#### Task brief
Lines in the listing below that hold "computer" are the ones to copy.

#### Records to process

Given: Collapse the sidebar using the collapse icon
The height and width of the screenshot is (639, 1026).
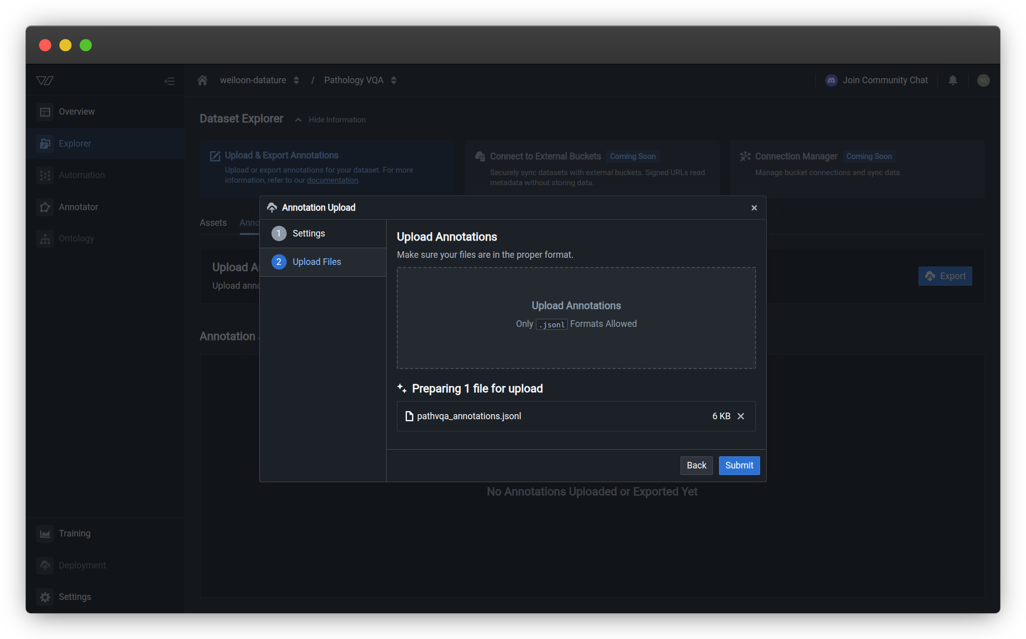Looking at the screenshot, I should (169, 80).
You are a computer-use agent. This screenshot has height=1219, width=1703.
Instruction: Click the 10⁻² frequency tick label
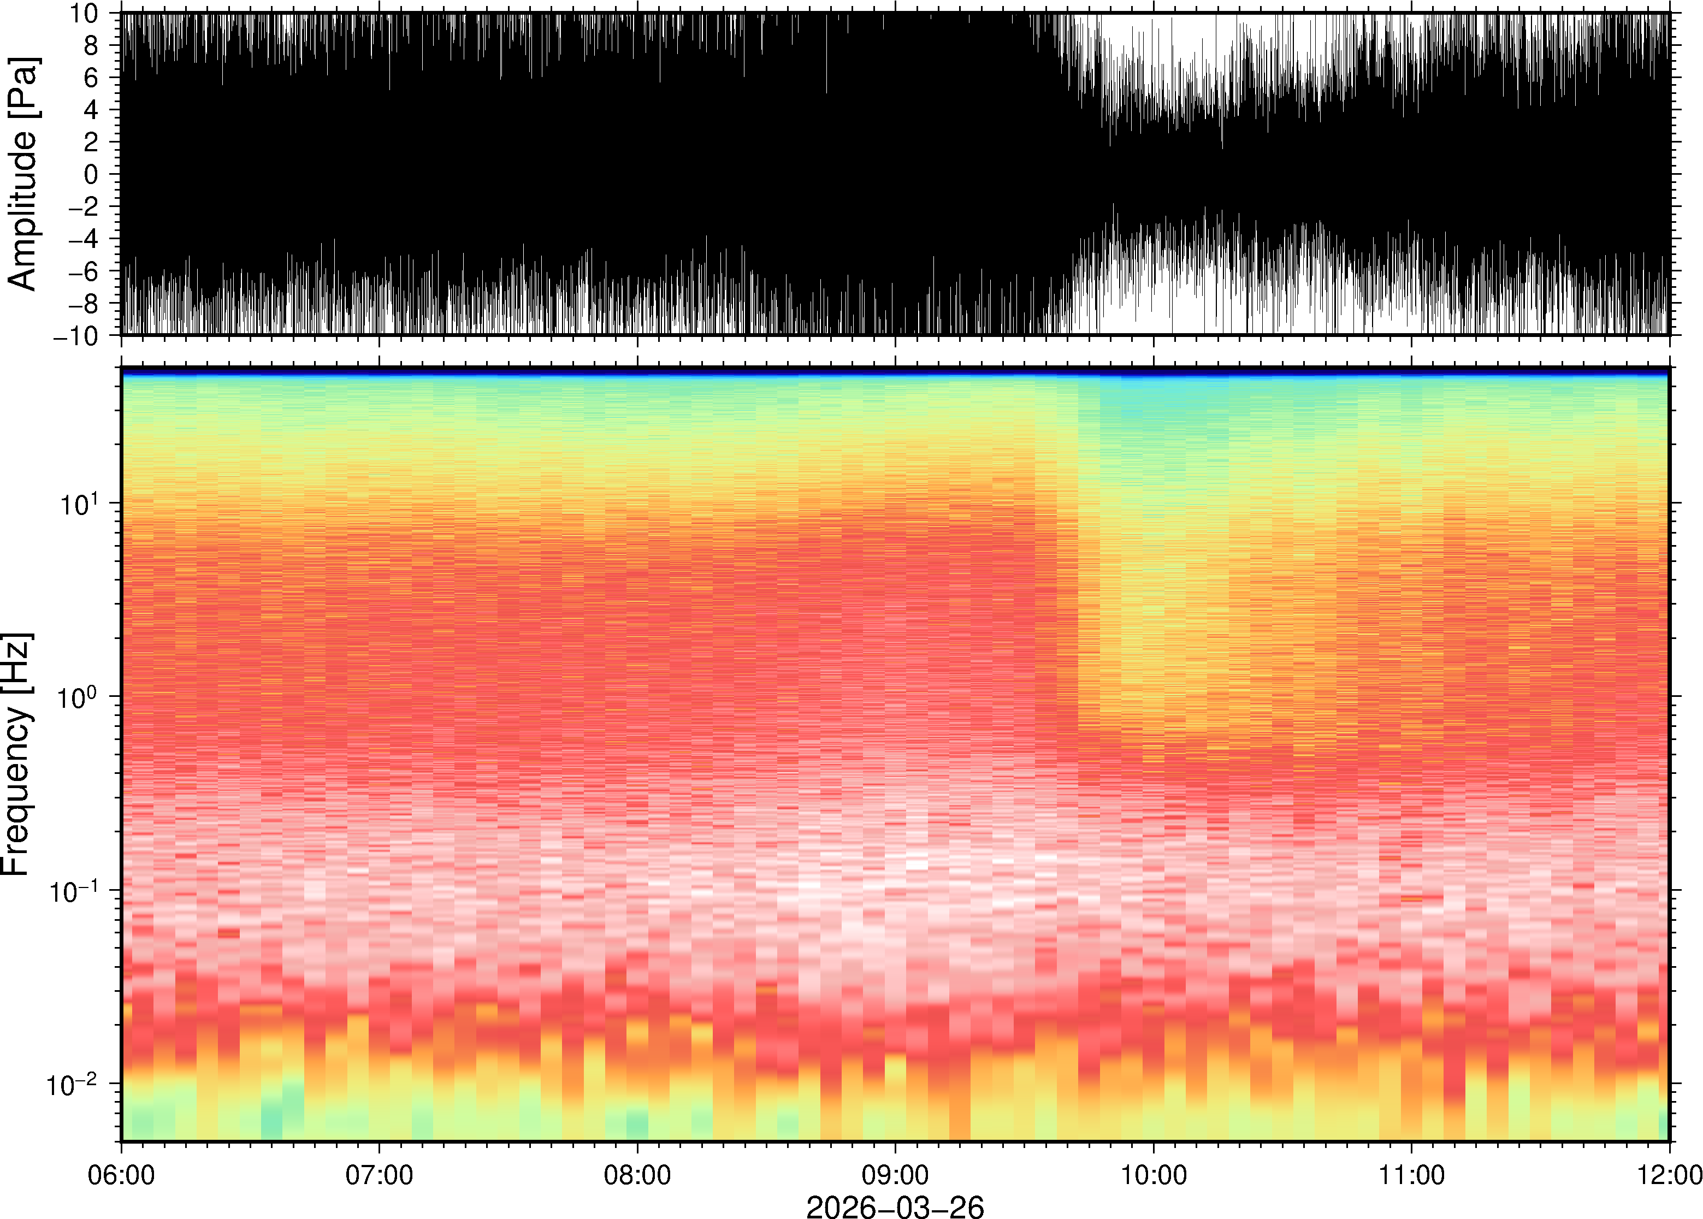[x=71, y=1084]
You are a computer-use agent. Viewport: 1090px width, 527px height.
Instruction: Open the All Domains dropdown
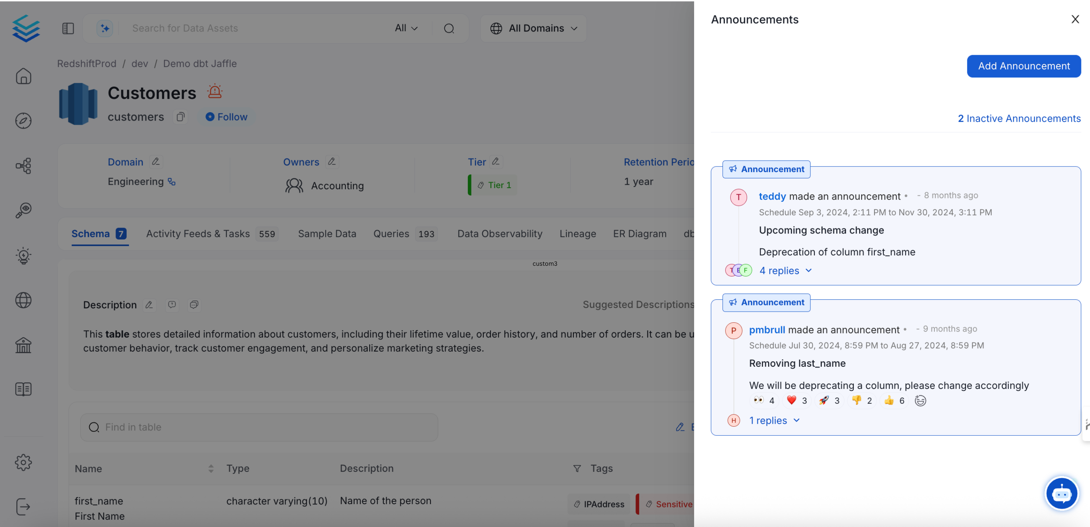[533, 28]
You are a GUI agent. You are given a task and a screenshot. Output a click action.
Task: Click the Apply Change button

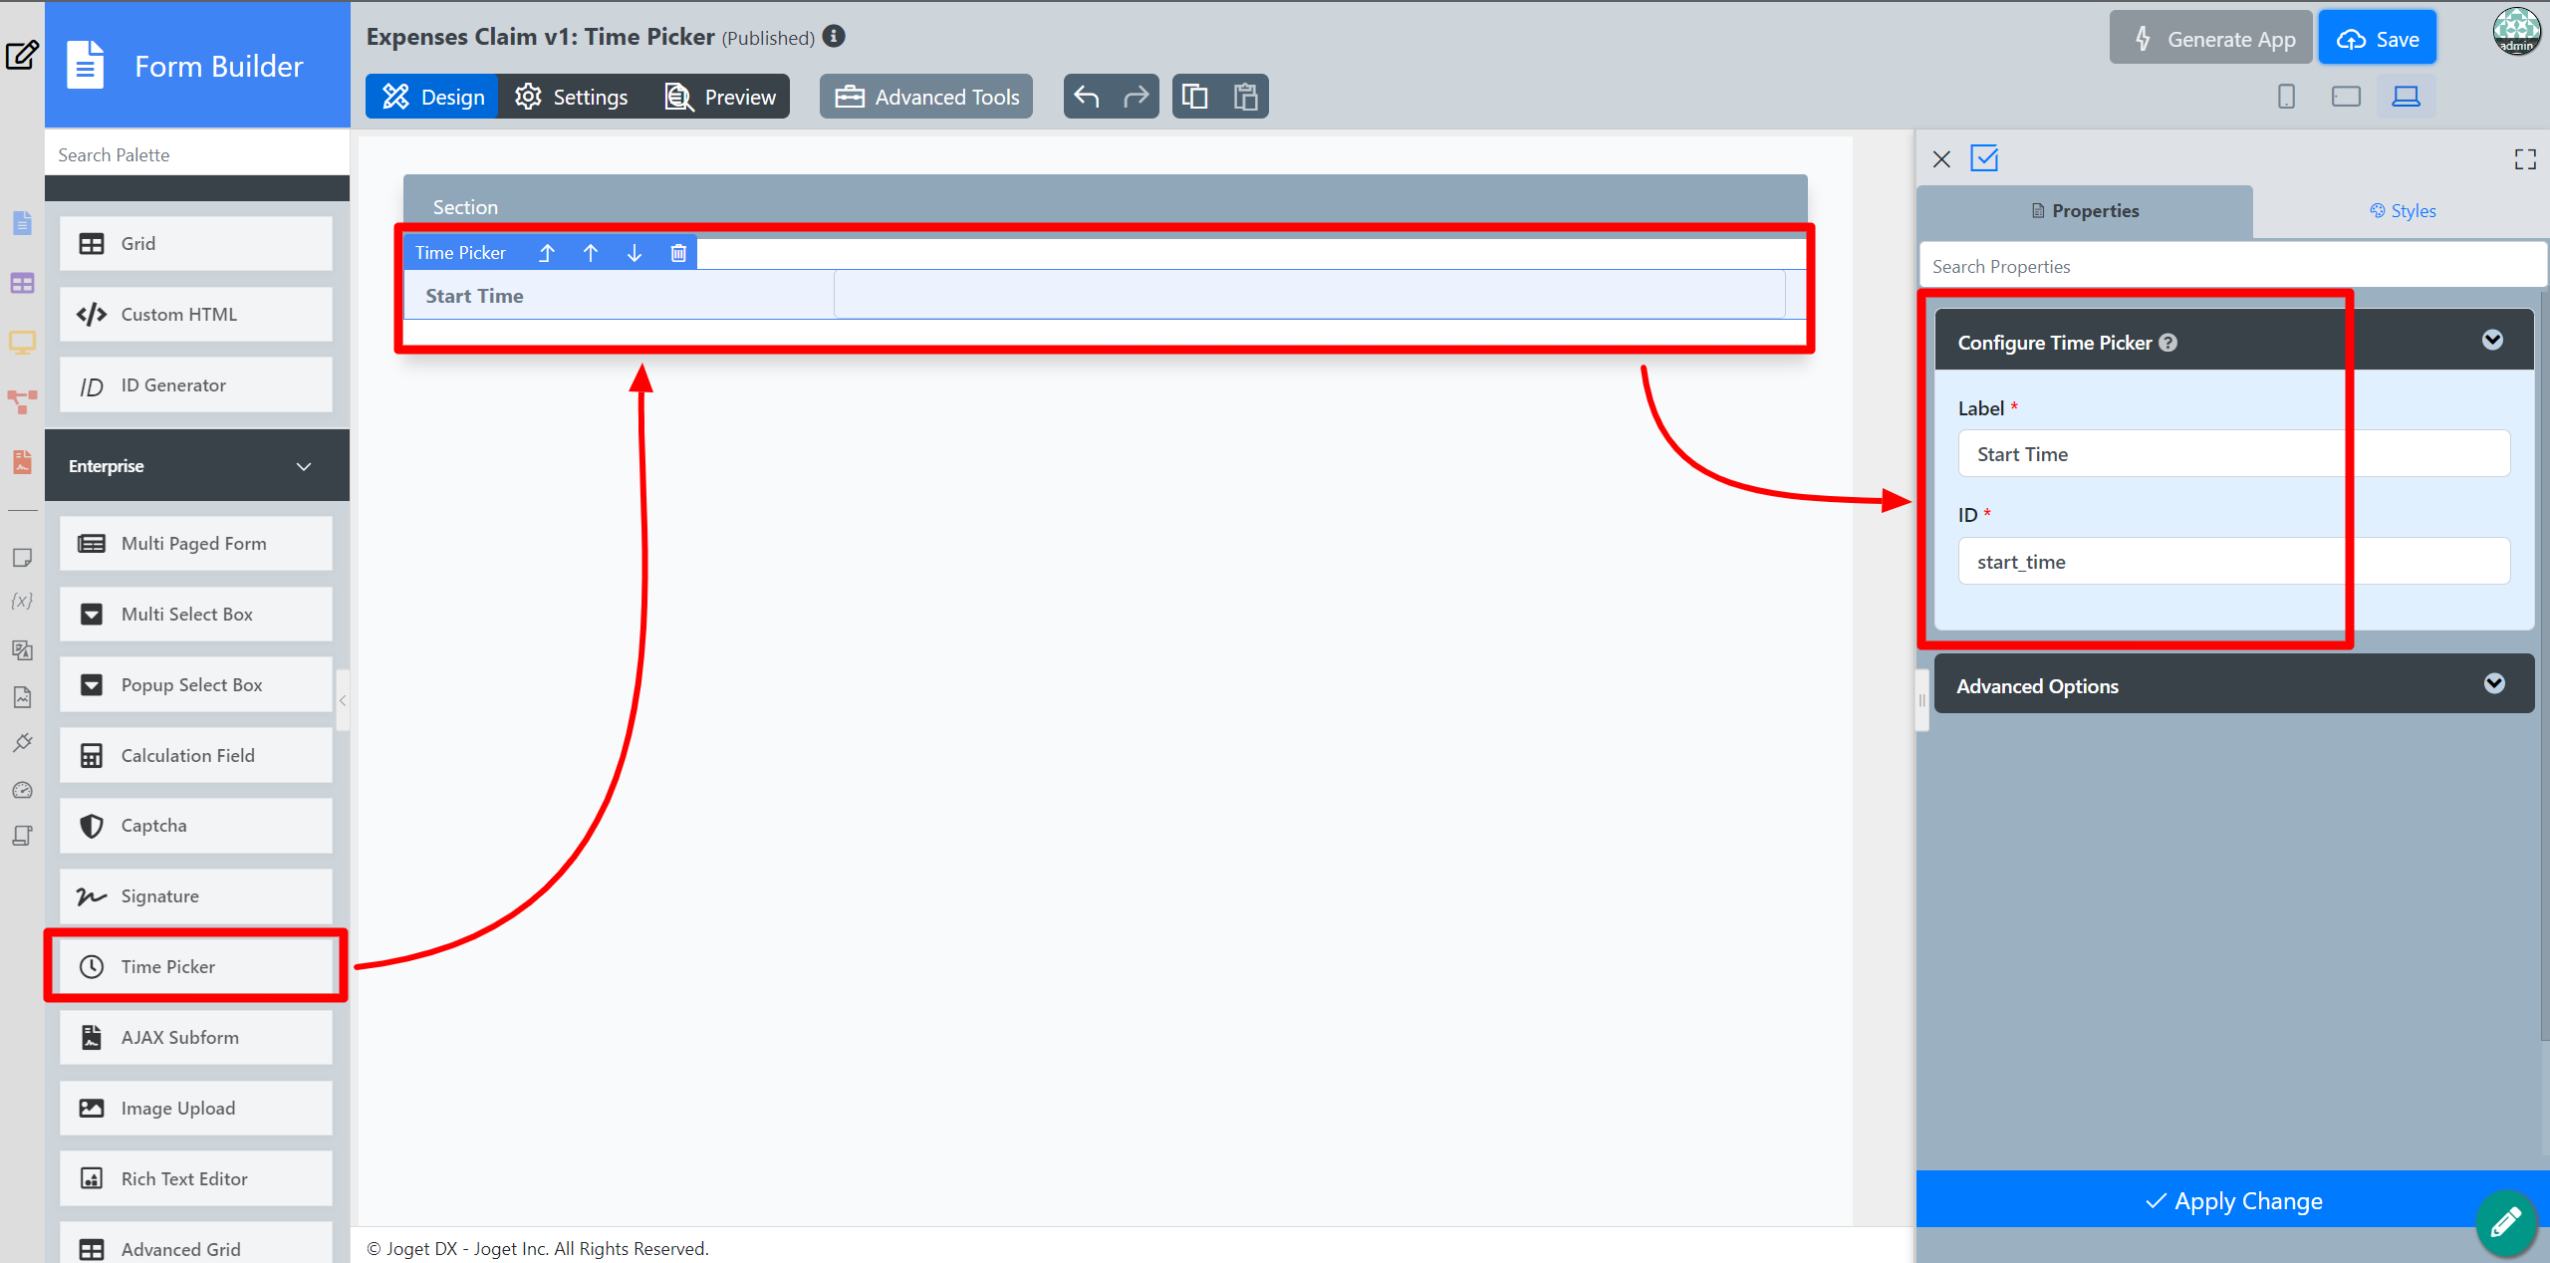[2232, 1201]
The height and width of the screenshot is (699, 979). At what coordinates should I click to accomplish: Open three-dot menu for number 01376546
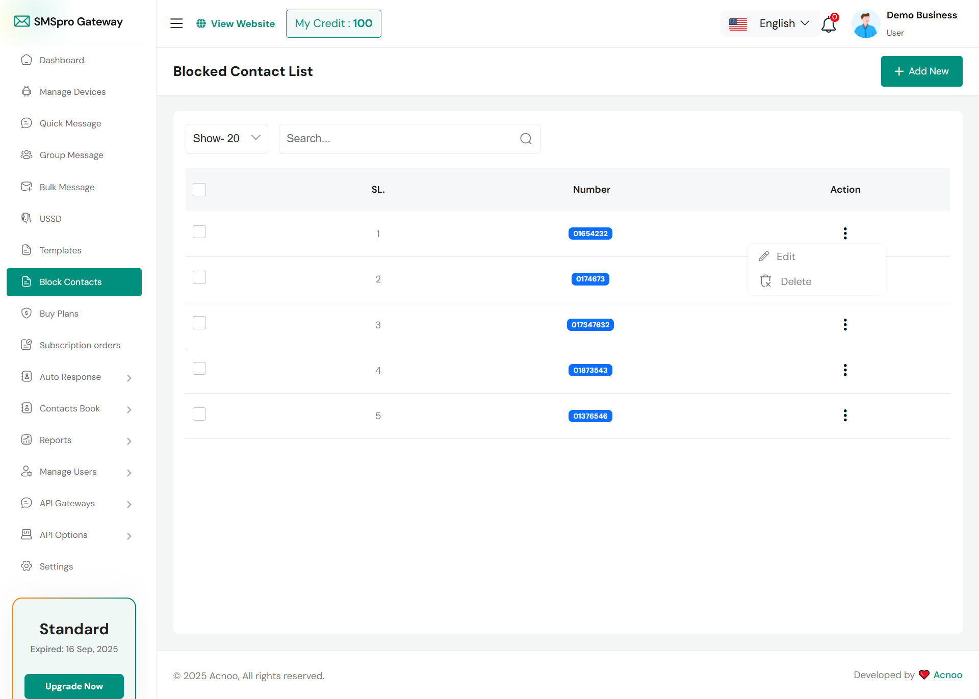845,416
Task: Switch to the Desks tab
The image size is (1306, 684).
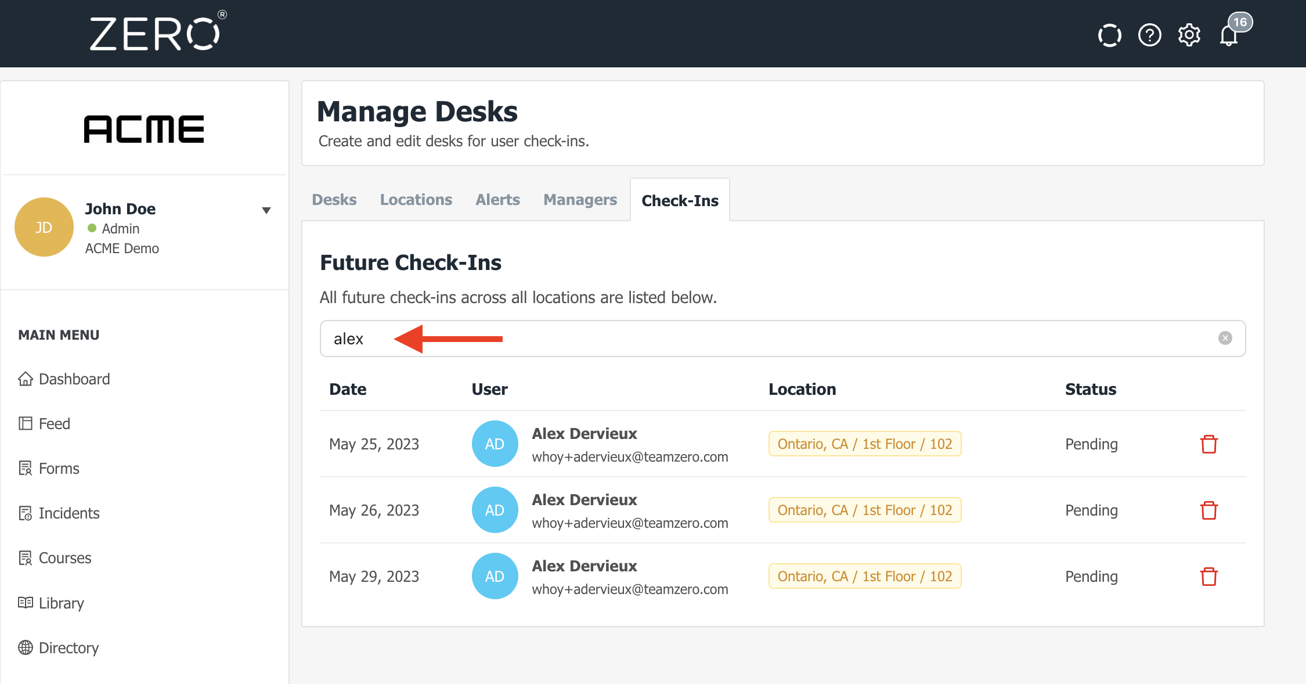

#### Response to this task
You are a computer-use agent. This screenshot has height=1219, width=1703.
You are a computer-use agent. Viewport: 1090px width, 527px height.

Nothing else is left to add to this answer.